The New Zealand construction industry was close to peaking, and growth in building activity was forecast to fall sharply unless large new projects were initiated, according to property and construction consultants Rider Hunt.

The company said building consents for 1995 indicated that building activity appeared to be close to a peak, and that the forecast downturn would vary from region to region.

The report said large projects such as the Sky City Casino in Auckland, with a construction value of $250 million, plus $60 million for the Sky Tower, had had a big influence on consent figures.


15 years ago:

Hawkins Construction was awarded aa $20 million contract for the Auckland International Airport extension.

Hawkins had been involved in the growth of the airport since 1988. This included the $180 million Jean Batten International Terminal expansion completed in December 1997, and the expansion of the group check-in area and an extension to the outbound baggage area.

The latest extension involved three components: the expansion of the arrivals area, departure area and the retail sites inside the terminal.

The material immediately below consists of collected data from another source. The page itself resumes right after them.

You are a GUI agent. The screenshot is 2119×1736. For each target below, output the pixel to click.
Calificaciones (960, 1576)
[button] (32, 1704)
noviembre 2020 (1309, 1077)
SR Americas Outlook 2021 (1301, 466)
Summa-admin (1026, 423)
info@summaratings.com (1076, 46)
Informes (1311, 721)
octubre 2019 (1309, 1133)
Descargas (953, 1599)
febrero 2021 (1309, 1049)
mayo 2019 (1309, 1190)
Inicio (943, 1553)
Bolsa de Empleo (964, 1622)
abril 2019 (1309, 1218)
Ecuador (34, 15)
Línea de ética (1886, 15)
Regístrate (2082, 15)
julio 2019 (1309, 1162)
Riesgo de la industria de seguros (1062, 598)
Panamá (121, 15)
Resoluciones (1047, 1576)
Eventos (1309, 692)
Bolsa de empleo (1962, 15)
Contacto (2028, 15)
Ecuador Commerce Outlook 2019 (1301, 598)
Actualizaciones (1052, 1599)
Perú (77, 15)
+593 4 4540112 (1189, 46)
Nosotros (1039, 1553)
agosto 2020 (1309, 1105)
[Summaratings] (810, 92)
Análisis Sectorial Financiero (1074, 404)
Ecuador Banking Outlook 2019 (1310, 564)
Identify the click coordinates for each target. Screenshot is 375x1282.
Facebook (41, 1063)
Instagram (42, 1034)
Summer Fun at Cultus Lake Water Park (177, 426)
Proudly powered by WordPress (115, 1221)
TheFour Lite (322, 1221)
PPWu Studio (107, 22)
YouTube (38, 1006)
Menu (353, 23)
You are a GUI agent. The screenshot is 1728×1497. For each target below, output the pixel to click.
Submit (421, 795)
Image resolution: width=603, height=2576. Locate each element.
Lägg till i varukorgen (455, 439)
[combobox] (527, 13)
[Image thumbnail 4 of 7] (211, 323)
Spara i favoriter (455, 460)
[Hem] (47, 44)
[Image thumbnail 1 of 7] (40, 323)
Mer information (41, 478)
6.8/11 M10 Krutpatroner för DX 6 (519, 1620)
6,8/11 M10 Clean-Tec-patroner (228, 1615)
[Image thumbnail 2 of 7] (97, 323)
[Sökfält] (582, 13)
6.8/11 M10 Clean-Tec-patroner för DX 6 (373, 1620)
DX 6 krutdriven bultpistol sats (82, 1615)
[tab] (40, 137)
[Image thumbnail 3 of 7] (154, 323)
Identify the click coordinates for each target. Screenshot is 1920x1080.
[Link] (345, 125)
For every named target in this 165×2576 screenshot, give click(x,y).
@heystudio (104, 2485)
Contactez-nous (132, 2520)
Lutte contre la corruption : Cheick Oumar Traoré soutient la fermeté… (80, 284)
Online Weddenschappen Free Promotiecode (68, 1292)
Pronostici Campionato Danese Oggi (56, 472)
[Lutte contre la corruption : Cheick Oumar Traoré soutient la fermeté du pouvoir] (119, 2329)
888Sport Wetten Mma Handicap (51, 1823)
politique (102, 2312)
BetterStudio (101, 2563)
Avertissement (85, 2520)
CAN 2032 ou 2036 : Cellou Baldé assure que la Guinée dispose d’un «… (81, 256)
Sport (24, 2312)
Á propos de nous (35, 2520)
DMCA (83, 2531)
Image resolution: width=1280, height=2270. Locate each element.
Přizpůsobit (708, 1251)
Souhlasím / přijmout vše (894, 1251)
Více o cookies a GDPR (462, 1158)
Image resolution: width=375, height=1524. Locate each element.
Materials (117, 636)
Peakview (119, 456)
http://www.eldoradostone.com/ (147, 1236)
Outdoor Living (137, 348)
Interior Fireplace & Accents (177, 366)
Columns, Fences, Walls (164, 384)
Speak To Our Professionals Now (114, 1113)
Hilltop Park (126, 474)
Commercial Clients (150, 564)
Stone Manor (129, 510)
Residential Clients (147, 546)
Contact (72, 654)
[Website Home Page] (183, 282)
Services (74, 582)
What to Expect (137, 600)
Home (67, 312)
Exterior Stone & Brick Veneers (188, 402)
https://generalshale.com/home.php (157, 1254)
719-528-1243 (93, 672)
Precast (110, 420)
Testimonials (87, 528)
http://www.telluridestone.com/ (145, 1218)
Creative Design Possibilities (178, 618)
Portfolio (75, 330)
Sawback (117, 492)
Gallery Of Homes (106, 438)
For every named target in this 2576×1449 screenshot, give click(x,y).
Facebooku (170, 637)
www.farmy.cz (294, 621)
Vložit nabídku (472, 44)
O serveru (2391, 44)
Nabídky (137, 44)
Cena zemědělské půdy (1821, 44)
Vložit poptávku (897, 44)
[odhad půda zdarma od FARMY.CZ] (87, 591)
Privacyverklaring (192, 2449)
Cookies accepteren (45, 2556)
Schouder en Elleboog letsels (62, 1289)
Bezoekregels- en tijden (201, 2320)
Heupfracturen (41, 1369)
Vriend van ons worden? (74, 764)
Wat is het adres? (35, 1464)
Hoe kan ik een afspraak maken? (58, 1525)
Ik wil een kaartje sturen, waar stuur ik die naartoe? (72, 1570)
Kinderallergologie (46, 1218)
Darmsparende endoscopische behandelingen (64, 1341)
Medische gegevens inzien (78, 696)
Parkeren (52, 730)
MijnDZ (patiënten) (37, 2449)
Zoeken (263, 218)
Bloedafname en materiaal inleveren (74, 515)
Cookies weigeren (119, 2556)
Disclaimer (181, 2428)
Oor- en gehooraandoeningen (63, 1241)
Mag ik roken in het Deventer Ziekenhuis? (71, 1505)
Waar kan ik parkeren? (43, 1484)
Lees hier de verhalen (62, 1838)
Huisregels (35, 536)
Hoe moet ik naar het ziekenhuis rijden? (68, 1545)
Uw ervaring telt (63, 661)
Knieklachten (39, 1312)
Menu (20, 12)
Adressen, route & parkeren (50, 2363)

The project was due to be completed by November 2001 in time for the Christmas influx of inward and outgoing passengers


10 years ago:

Minister for Building Issues Clayton Cosgrove opened the RMBF conference in Queenstown by announcing that the Government had officially approved the introduction of a licensing regime for building practitioners.

In what he called perhaps the most profound changes to New Zealand’s construction industry in its entire history, Mr Cosgrove elaborated on the programme ahead, which was to be fully in place by 2011, with voluntary uptake beginning in 2007.

He anticipated that 28,000 builders, designers and tradespeople would seek licences.

“It is time to remove the cowboys from the construction industry,” Mr Cosgrove said. “Licensing will set benchmark standards of competence, and give the public renewed confidence in the many professional builders who are out there. This is something your industry has needed, wanted and, in fact, demanded,” Mr Cosgrove told the conference.


5 years ago:

Metals New Zealand, a new pan-industry body representing New Zealand’s diverse metals industry, was launched at the annual Metals Industry Conference held in Wellington.

Inaugural Metals New Zealand chairman Noel Davies said the industry had been a significant contributor to the economy since its beginnings in the 1860s, but that it now needed to work together more effectively in the face of economic headwinds and stiff competition, particularly from imported products.

“As an industry we’ve had a long and proud history contributing to the building of New Zealand and our economy. We now employ over 26,000 people in a diverse range of companies, and last year exported $2.3 billion worth of product, or 5.5% of the country’s total exports,” Mr Davies said.